(Entries for locating words and elements)
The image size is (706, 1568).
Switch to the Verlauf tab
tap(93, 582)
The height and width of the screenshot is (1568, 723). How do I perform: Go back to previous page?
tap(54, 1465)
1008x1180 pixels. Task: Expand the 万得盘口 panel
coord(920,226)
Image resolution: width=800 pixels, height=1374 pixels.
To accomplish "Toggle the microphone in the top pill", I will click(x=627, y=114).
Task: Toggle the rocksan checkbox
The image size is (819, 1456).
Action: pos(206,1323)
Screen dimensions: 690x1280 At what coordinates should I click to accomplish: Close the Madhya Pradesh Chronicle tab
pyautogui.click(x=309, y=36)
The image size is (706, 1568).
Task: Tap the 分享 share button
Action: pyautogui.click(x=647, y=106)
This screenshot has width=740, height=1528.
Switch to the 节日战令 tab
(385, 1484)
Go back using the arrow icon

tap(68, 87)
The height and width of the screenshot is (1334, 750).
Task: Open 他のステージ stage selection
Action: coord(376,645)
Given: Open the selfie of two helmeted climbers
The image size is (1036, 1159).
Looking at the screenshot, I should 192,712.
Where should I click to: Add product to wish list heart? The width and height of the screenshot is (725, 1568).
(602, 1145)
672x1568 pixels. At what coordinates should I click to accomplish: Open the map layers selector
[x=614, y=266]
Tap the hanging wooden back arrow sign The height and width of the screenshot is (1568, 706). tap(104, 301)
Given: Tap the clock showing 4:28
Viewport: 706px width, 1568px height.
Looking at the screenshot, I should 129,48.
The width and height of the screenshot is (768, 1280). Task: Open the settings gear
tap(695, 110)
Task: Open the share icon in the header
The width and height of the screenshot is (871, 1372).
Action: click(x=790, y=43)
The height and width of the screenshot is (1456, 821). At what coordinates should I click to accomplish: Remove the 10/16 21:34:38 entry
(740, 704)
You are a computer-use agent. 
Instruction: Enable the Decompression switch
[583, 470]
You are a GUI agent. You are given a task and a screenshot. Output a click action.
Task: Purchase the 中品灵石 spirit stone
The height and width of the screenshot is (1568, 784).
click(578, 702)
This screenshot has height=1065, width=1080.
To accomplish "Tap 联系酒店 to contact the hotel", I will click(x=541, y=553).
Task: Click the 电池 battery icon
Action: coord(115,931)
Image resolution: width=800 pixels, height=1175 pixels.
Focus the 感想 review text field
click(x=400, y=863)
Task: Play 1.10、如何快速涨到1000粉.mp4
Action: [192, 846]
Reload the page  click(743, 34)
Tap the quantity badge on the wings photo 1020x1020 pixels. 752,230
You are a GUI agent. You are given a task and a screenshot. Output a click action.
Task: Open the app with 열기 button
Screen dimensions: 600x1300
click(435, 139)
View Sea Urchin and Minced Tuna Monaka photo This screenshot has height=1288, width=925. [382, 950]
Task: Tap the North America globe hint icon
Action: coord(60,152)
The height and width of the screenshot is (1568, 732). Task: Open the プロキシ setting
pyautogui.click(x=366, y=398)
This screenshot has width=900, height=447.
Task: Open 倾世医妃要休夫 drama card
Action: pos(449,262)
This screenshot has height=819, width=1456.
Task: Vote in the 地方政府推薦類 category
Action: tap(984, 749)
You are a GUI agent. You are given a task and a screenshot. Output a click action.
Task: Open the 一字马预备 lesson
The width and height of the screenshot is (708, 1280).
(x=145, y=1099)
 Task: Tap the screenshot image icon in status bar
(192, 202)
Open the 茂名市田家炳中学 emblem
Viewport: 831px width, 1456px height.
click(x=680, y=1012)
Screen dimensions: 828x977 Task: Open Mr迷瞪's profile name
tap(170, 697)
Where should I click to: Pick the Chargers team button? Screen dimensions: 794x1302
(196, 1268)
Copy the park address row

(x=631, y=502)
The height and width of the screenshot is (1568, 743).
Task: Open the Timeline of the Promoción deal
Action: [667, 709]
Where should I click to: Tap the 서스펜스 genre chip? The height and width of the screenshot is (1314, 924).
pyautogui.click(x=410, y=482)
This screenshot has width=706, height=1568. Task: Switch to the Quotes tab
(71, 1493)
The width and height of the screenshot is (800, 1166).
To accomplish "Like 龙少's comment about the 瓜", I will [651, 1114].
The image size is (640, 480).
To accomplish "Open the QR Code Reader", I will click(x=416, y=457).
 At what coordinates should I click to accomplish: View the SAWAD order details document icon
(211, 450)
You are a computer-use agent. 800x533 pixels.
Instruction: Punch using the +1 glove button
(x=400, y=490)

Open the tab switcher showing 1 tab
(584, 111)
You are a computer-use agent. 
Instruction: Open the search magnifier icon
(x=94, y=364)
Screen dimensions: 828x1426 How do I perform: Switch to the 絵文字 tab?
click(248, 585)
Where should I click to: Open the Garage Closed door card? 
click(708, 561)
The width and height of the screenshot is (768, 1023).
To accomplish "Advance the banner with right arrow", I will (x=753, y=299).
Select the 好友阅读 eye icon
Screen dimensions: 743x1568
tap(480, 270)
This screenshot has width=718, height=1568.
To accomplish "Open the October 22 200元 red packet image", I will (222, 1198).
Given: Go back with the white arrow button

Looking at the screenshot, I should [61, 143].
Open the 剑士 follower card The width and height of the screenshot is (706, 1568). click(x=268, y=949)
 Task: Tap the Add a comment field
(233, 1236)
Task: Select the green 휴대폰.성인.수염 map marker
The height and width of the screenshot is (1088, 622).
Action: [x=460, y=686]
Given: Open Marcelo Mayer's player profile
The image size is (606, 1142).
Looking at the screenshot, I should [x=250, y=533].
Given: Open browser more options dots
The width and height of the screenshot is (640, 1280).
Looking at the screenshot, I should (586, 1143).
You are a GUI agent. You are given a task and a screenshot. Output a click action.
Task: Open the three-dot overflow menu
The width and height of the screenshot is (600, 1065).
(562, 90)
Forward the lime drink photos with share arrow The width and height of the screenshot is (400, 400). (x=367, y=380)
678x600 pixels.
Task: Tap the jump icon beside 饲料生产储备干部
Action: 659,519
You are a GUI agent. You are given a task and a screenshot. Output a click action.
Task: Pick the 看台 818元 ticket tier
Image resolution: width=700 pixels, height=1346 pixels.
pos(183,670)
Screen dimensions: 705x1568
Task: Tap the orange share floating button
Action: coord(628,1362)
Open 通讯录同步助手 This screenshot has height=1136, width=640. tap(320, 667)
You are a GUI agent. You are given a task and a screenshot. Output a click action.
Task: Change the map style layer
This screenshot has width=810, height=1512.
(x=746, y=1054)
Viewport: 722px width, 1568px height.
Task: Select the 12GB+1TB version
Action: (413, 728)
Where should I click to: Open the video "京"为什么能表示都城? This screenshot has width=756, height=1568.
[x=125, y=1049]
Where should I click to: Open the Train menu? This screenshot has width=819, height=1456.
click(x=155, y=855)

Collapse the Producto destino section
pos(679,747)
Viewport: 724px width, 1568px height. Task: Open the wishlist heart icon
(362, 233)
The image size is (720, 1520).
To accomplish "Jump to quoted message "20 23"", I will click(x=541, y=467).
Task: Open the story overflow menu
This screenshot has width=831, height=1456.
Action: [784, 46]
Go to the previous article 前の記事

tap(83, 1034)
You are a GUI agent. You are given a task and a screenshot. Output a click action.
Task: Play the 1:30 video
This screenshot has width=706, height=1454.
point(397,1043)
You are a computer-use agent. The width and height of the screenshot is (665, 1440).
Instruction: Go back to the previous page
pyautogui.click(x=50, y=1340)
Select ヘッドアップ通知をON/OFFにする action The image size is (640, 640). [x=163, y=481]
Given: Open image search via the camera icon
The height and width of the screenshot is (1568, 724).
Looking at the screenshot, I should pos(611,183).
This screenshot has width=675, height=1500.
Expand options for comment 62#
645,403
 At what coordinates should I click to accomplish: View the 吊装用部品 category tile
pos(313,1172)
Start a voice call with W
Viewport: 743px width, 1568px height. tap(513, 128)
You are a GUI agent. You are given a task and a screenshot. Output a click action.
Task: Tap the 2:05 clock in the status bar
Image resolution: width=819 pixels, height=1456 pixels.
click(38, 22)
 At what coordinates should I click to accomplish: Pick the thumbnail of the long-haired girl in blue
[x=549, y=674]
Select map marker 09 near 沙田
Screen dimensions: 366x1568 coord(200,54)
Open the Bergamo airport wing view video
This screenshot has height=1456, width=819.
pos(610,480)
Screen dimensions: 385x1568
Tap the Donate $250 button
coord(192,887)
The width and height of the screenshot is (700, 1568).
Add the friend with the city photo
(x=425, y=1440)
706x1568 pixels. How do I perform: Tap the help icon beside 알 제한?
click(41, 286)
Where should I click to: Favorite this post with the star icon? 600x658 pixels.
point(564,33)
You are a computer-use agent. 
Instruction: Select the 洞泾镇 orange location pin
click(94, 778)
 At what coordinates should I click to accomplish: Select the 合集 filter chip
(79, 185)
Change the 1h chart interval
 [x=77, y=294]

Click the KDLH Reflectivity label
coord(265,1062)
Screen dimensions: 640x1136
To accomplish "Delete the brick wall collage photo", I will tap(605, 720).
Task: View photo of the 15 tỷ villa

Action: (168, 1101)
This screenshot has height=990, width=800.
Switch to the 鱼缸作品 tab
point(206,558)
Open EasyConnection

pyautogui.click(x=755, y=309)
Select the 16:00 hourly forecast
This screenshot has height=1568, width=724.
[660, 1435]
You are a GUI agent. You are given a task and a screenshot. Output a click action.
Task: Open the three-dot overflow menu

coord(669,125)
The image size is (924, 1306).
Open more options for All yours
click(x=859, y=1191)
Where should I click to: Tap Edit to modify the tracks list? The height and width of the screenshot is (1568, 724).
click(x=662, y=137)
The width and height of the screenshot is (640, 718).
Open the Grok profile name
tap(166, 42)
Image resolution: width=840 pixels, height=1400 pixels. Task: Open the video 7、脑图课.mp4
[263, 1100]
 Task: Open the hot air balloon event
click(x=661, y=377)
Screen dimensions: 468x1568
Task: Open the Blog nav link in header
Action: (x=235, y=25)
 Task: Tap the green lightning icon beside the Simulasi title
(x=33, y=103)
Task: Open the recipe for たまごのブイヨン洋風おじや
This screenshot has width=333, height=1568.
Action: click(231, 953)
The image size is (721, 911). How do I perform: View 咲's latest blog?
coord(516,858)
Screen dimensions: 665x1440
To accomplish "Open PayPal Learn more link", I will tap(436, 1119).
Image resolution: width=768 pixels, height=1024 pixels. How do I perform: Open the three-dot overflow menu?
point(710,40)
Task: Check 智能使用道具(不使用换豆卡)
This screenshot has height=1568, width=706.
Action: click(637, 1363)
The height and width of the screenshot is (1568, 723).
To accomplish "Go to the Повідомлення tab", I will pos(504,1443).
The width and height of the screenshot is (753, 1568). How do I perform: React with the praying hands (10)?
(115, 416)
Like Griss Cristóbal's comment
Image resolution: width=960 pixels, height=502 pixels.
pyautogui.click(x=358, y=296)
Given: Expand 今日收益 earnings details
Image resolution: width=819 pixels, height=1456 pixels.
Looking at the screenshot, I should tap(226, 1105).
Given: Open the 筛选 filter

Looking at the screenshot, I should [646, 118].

● WHAT TO DO
Can you render the part of the records that opens with the line containing "Screen dimensions: 640x1136" and closes with the line containing "Action: (x=235, y=25)" as a JSON list of strings, one string per line, with blank lines omitted?

● RESULT
[
  "Screen dimensions: 640x1136",
  "To accomplish \"Delete the brick wall collage photo\", I will tap(605, 720).",
  "Task: View photo of the 15 tỷ villa",
  "Action: (168, 1101)",
  "This screenshot has height=990, width=800.",
  "Switch to the 鱼缸作品 tab",
  "point(206,558)",
  "Open EasyConnection",
  "pyautogui.click(x=755, y=309)",
  "Select the 16:00 hourly forecast",
  "This screenshot has height=1568, width=724.",
  "[660, 1435]",
  "You are a GUI agent. You are given a task and a screenshot. Output a click action.",
  "Task: Open the three-dot overflow menu",
  "coord(669,125)",
  "The image size is (924, 1306).",
  "Open more options for All yours",
  "click(x=859, y=1191)",
  "Where should I click to: Tap Edit to modify the tracks list? The height and width of the screenshot is (1568, 724).",
  "click(x=662, y=137)",
  "The width and height of the screenshot is (640, 718).",
  "Open the Grok profile name",
  "tap(166, 42)",
  "Image resolution: width=840 pixels, height=1400 pixels. Task: Open the video 7、脑图课.mp4",
  "[263, 1100]",
  " Task: Open the hot air balloon event",
  "click(x=661, y=377)",
  "Screen dimensions: 468x1568",
  "Task: Open the Blog nav link in header",
  "Action: (x=235, y=25)"
]